» Stated problem:
Answer these questions from the blog post on the 1920s:
1. At which golf course did the writer's parents play in 1919?
2. From which university did Henry Cabot Lodge, Sr. hold a doctorate in government?
3. Which article of the Versailles treaty did Lodge oppose?

Wednesday, January 31, 2007

Flashback: “Normalcy” of the 1920s and the Liberal Abnormality.

[More review of our family for my kids, 13 grandchildren and anyone else who wants to hitch-hike along.]

When Frances Catherine Cleary, head of the J.Walter Thompson Chicago office production department (my mother) and Harold Nicholas Roeser, sports writer for the old “Chicago American” (my father) played golf at Dempster public course in 1919, a year after World War I (she playing along at first that she was from the steno pool so as not to make him uncomfortable) , the nation was poised on the lip of a great boom—a boom that ever since has been calumniated as an era of greed, selfishness and stupidity which inevitably led to the birth of modern liberalism and the exemplary growth of the corporate state. Only now are historians beginning to understand that the `20s were not evil, greedy and pleasure-bent—but the era of liberalism that followed, pursuing denser regulation, higher taxes and more government overseeing…carrying into the present day…has been decidedly deleterious.

The idea has been promulgated that wild speculation participated in by people of the whoopee era who danced on the edge of a volcano caused the stock market crash of 1929 and brought the so-called “flapper” age to sobriety. That view has been ingrained into history by three villains: H. L. Mencken the equal opportunity hater and Nietzsche buff, John Kenneth Galbraith and Arthur Schlesinger, Jr., which was taken up by a pack of imitators in the media. Not so. The era was entirely justified by the chaos produced by Woodrow Wilson—a chaos that must be understand before we get to the `20s which was a justifiable anti-Wilson correction. Several points:

  • Wilson, a grandiose proto-liberal had seen himself in grandiose terms: the leader of the Free World, the formulator of an era of enlightened internationalism with the League of Nations. In fact as we have seen, he led the nation into a war in which we had no business being through a series of contrived “crises.”

  • The Versailles treaty which Wilson wanted the U. S. to approve carried within it the seeds of World War II. In an orgy of anger, Wilson crisscrossed the nation speaking from his railroad observation car to groups. But “the battle over the League” has been seriously distorted by liberal historians. It was not a battle over the League at all but a battle over Article 10 of the Versailles treaty. Article 10 obligated all League members to go to war if necessary to preserve the territorial integrity of member states. Opponents feared rightly that 10 would be an automatic trigger that would embroil us into war without our own self-determination.

  • The bunk that opponents of the League were “isolationists” has been sold for years—but it is utterly false. Chief opponent of Article 10 was Sen. Henry Cabot Lodge, Sr., distinguished historian, holder of a doctorate in government from Harvard when doctorates had not been around very long (Lodge contesting with the possessor of another doctorate in government, Woodrow Wilson of Princeton). The idea that Lodge was a hopeless, red-neck reactionary is as wrong as rain. He was a super-sophisticated internationalist of the time. Lodge was a close friend to Theodore Roosevelt and served him closely with TR was president. Lodge didn’t oppose the League; he opposed Article 10.

  • Lodge wrote a “reservation” which if approved would have ended all controversy about the League. It said “The United States assumes no obligation to preserve the territorial integrity or political independence of any country…under the provisions of Article 10 or to employ the military and naval forces of the United States under any article of the treaty for any purpose”—except if and when Congress wants to declare war.

» Data records:
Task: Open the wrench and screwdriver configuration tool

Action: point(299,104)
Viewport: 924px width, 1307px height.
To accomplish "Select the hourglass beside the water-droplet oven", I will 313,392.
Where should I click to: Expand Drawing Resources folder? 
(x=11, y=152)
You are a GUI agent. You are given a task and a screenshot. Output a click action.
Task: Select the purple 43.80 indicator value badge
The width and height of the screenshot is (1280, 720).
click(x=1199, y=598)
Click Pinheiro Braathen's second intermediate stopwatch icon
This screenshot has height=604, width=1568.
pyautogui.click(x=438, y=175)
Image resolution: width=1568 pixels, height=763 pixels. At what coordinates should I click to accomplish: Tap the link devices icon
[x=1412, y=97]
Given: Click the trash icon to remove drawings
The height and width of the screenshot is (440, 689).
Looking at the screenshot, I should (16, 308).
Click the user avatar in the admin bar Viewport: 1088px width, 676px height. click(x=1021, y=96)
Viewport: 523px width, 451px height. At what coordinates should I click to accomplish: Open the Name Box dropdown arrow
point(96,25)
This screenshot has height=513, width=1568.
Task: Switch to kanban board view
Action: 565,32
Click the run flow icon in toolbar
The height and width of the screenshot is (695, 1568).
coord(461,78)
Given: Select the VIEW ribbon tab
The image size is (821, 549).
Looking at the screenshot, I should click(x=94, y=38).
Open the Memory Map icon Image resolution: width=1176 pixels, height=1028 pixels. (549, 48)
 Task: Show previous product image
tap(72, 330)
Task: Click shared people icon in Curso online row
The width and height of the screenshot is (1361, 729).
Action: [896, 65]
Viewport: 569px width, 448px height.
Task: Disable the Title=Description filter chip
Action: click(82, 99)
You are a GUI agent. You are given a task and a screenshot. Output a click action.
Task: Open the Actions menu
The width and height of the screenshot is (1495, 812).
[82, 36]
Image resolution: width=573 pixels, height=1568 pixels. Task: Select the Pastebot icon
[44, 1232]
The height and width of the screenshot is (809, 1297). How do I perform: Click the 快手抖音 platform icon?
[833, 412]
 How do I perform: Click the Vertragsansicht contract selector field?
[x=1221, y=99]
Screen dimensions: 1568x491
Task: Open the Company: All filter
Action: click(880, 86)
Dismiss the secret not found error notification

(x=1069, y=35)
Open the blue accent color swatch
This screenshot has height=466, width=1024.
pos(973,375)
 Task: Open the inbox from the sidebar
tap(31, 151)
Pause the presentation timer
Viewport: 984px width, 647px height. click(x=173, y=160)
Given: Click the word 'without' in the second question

» Final result:
1. Dempster public course
2. Harvard
3. Article 10